3. The printed article according to claim 1 or 2, wherein the ethylene vinyl acetate copolymer having the acid and acrylate functional group has a melt flow rate of about 0.5 grams per 10 minutes (g / 10 min) to about 20.0 g / 10 min when measured at 190°C and 2.16 kg according to ASTM D1238.

4. The printed article according to claim 1 or 2, wherein the ethylene vinyl acetate copolymer having the acid and acrylate functional group has a melt flow rate of about 1.0 g per 10 min (g / 10 min) to about 10.0 g / 10 min when measured at 190°C and 2.16 kg according to ASTM D1238.

5. The printed article according to any one of claims 1 to 4, wherein the printed article passes an ink fixation test in accordance with ASTM 2252-03.

6. The printed article according to any one of claims 1 to 5, wherein the polymer core layer comprises an ethylene-based polymer having a secant modulus of 2% with a secant modulus of 150 MPa or greater, as measured according to ASTM D882.

7. A printed article according to any one of claims 1 to 6, further comprising one or more sealing layers, barrier layers, tie layers, or combinations thereof.

8. The ethylene vinyl acetate copolymer comprises, based on the total weight of the ethylene vinyl acetate copolymer, 0.5% to 4% by weight of methacrylic acid or acrylic acid, 0.5% to 4% by weight of acrylate, 10% to 20% by weight of vinyl acetate, and the remaining ethylene. The printed article according to any one of claims 1 to 7, wherein the printed article passes an ink fixation test in accordance with ASTM 2252-03.

9. A printing method, This includes transferring an ink composition to a printing layer of a multilayer film. The ink composition comprises charged ink particles dispersed in a liquid, A printing method wherein the multilayer film comprises a polymer core layer and one or more printing layers adjacent to the polymer core layer, the one or more printing layers comprising at least 50% by weight of an ethylene vinyl acetate copolymer having acid and acrylate functional groups, the ethylene vinyl acetate copolymer comprising 0.5% to 4% by weight of methacrylic acid or acrylic acid, 0.5% to 4% by weight of acrylate, 7% to 40% by weight of vinyl acetate, and the remaining ethylene, based on the total weight of the ethylene vinyl acetate copolymer, and the one or more printing layers further comprising a linear low-density ethylene polymer.

10. The ethylene vinyl acetate copolymer having the acid and acrylate functional groups was measured according to ASTM D792 at 0.890 g / cm³. 3 ~0.980g / cm 3 The printing method according to claim 9, having a density of the above.

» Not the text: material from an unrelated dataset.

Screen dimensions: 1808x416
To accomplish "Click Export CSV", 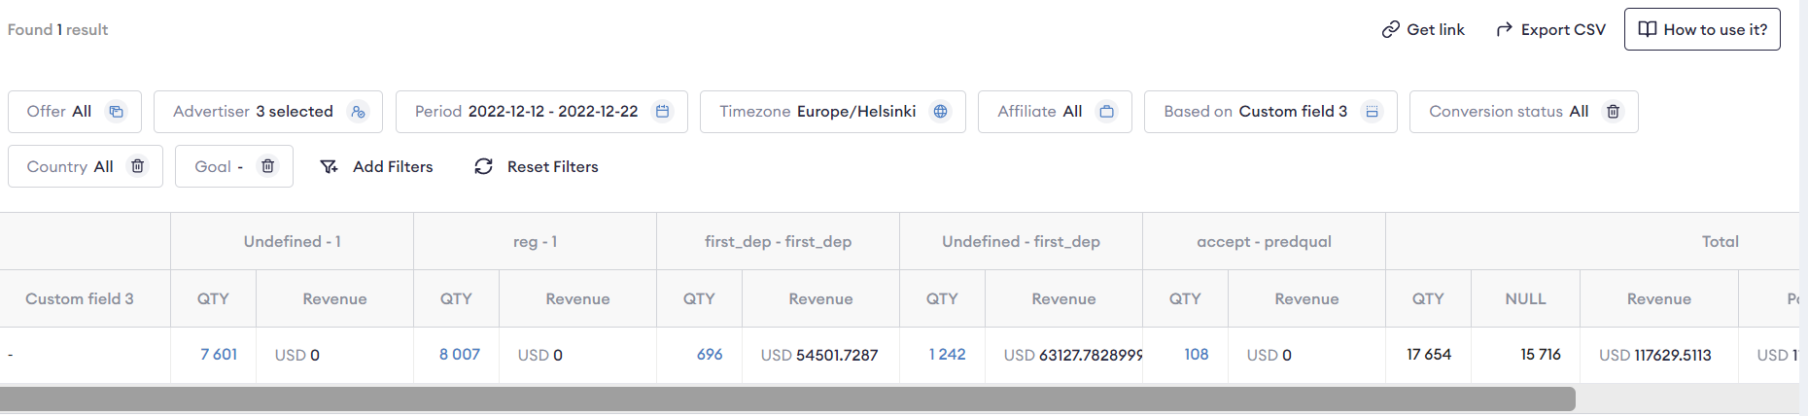I will 1550,29.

11. The printing method according to claim 9 or 10, wherein the ethylene vinyl acetate copolymer having the acid and acrylate functional group has a melt flow rate of about 0.5 grams per 10 minutes (g / 10 min) to about 20.0 g / 10 min when measured at 190°C and 2.16 kg according to ASTM D1238.

12. The printing method according to any one of claims 9 to 11, wherein the ink composition is directly transferred to the printing layer of the multilayer film without a primer.

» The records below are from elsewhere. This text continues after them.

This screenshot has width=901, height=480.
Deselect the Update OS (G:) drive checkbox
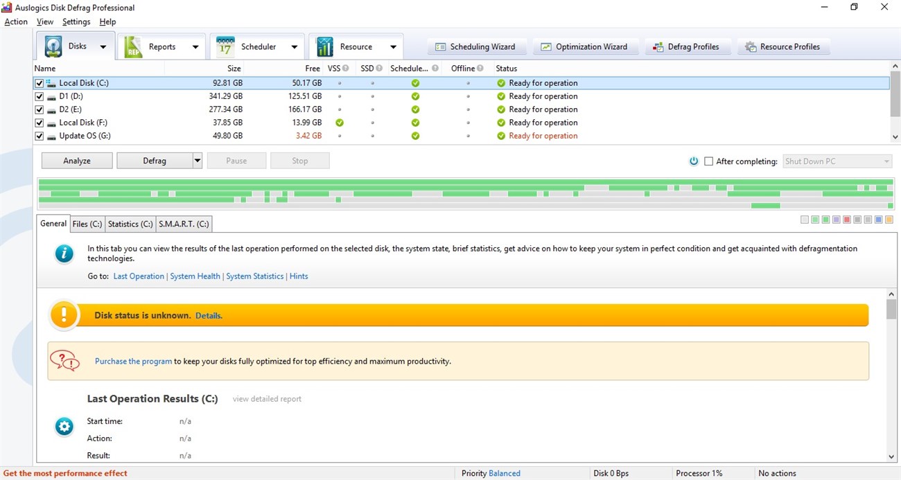(39, 136)
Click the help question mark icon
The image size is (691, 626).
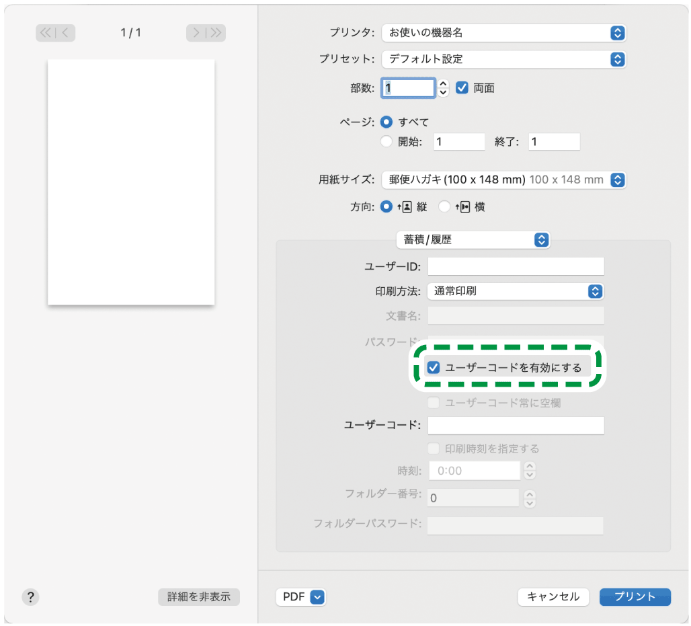tap(30, 597)
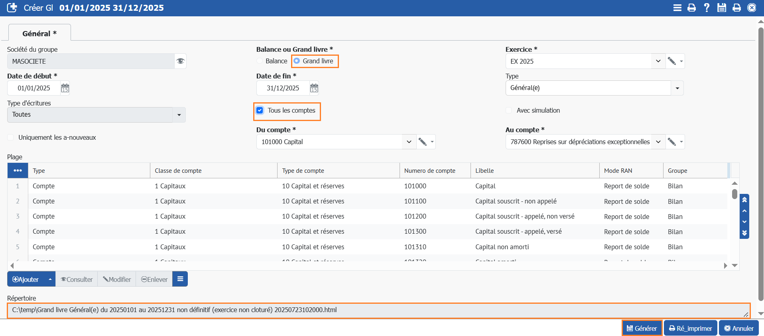This screenshot has width=764, height=336.
Task: Check Uniquement les a-nouveaux option
Action: (x=11, y=137)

13. A printing method according to any one of claims 9 to 12, wherein a printed material is produced by transferring an ink composition to a printing layer of a multilayer film, and the printed material passes an ink fixation test in accordance with ASTM 2252-03.

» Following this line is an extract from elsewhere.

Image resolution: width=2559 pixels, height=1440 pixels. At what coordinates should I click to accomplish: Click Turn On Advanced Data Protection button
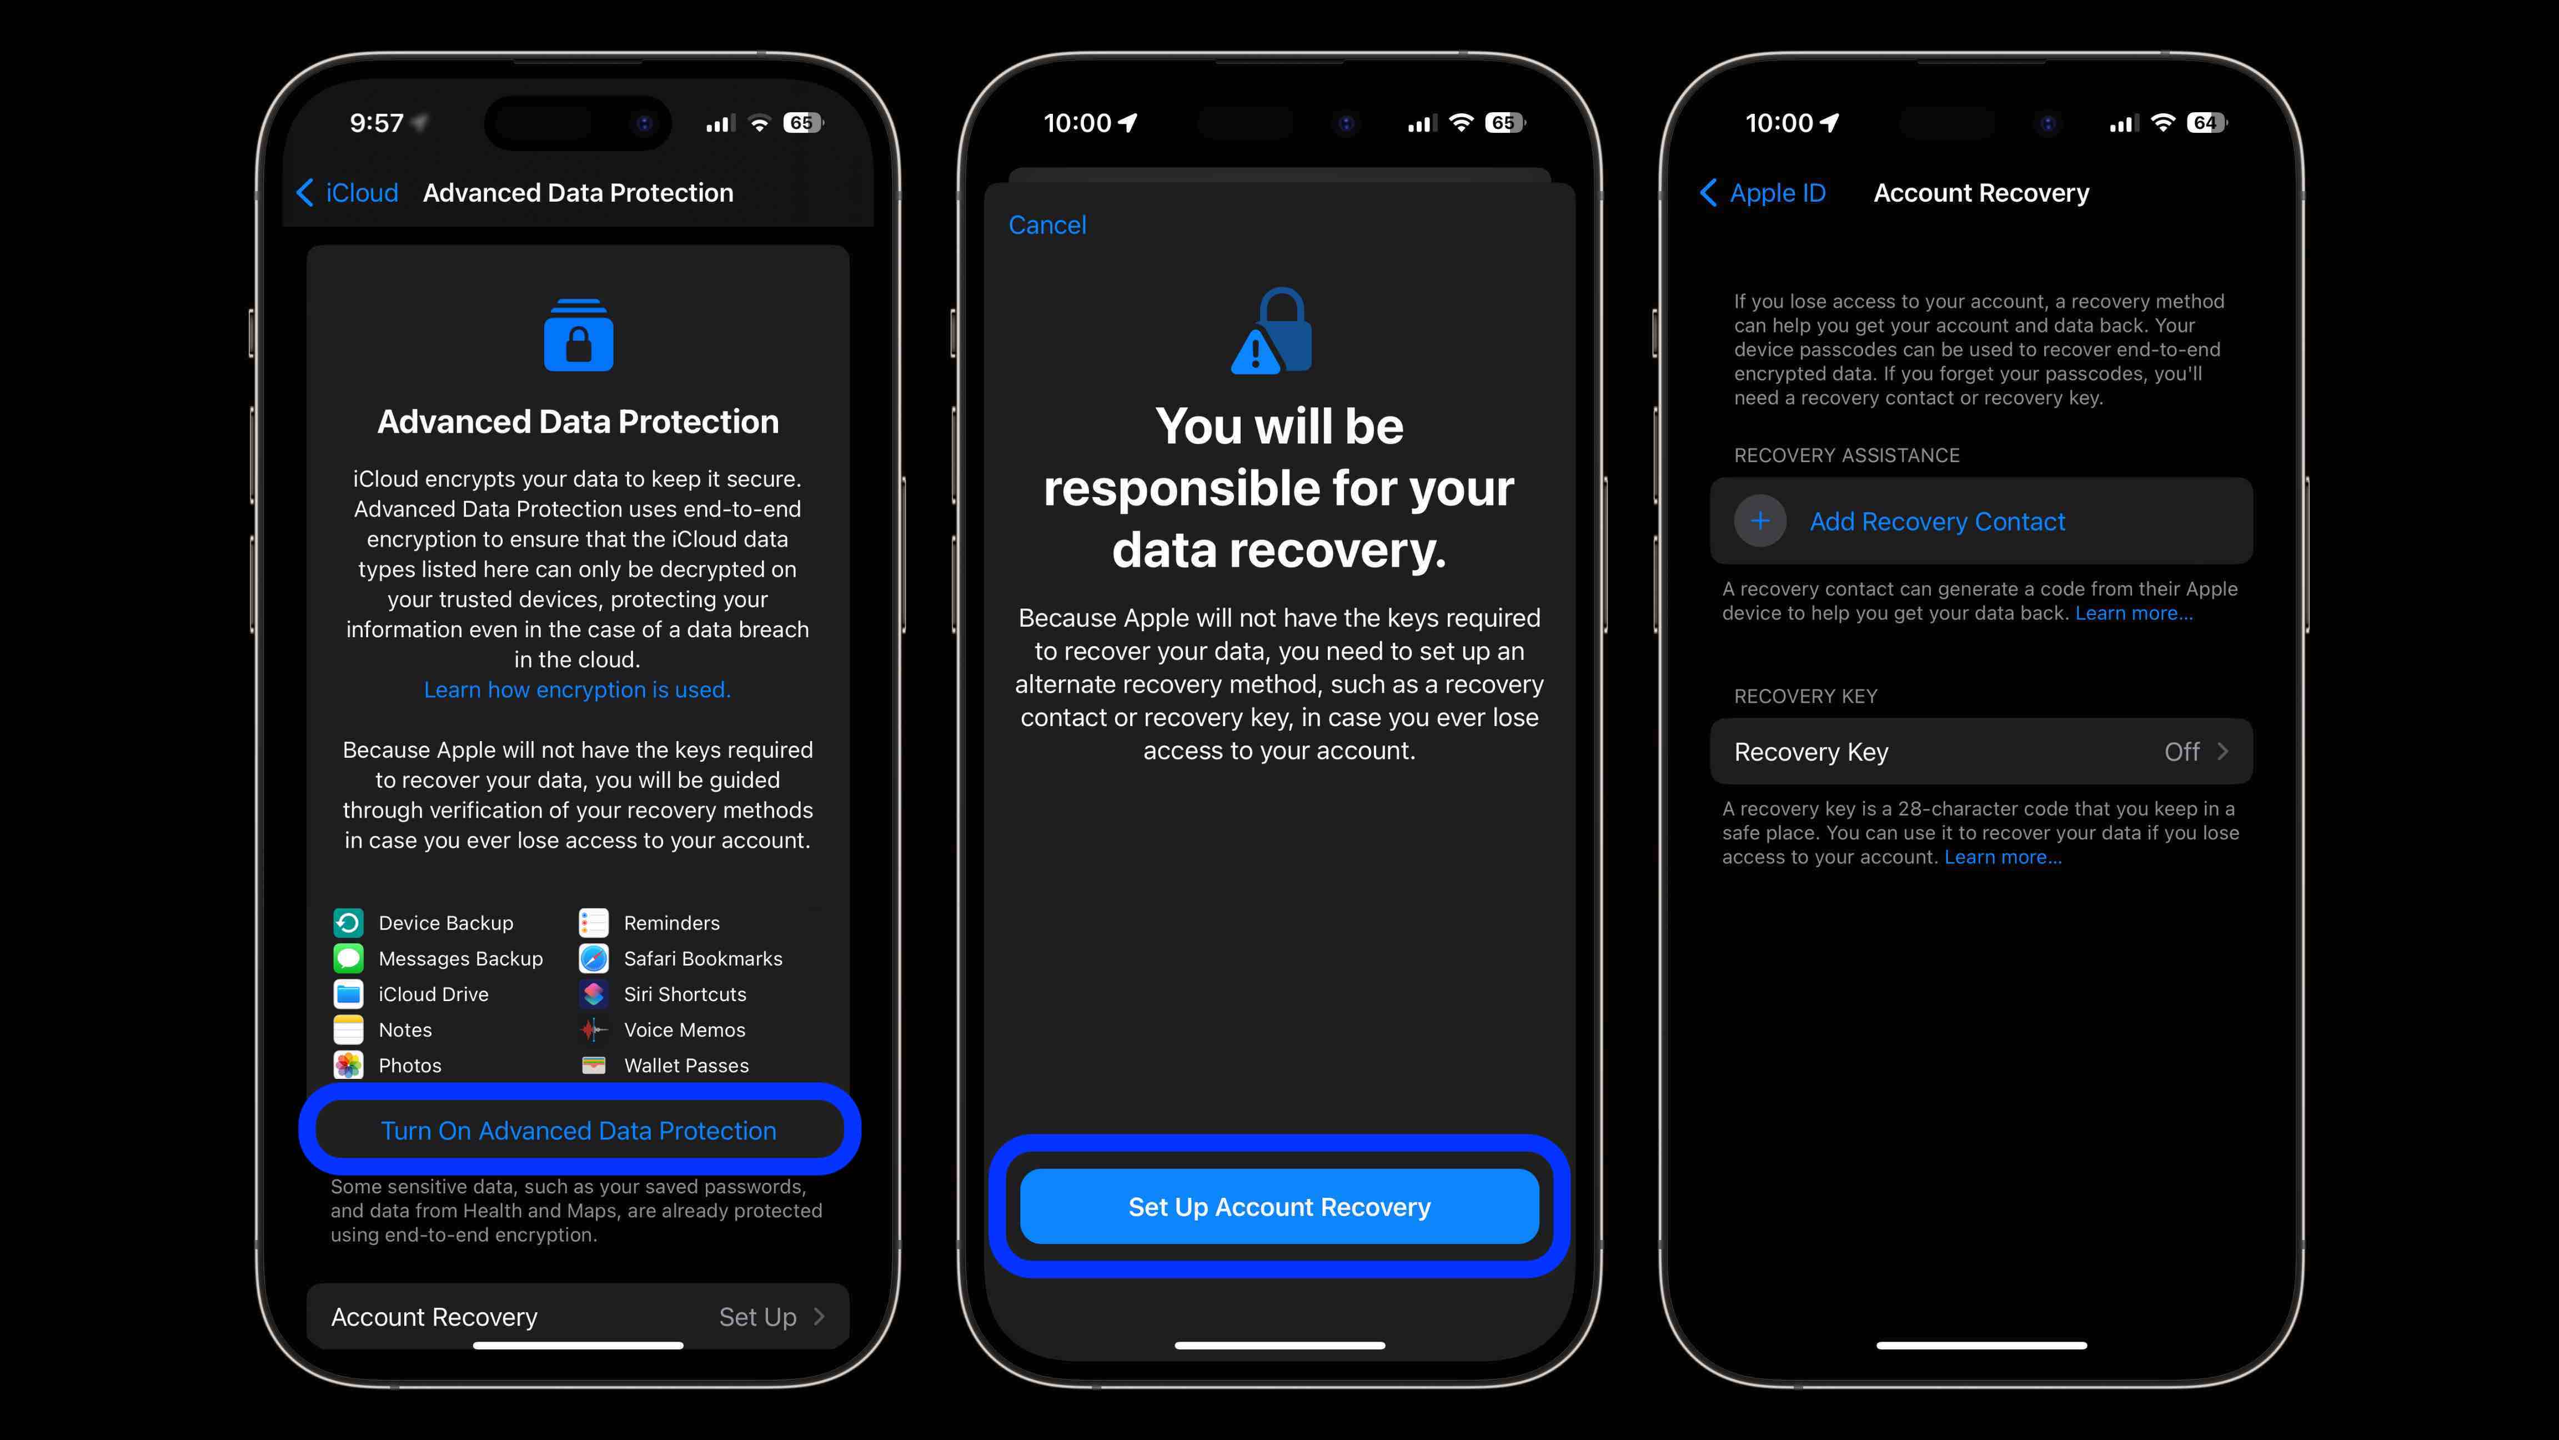pos(578,1129)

14. The printing method according to any one of claims 9 to 13, wherein the polymer core layer comprises an ethylene-based polymer having a secant modulus of 2% with a secant modulus of more than 250 MPa when measured according to ASTM D882.

15. The ethylene vinyl acetate copolymer comprises, based on the total weight of the ethylene vinyl acetate copolymer, 0.5% to 4% by weight of methacrylic acid or acrylic acid, 0.5% to 4% by weight of acrylate, 10% to 20% by weight of vinyl acetate, and the remaining ethylene. The printing method according to any one of claims 9 to 14, wherein a printed article printed by the printing method according to any one of claims 9 to 14 passes an ink fixation test in accordance with ASTM 2252-03.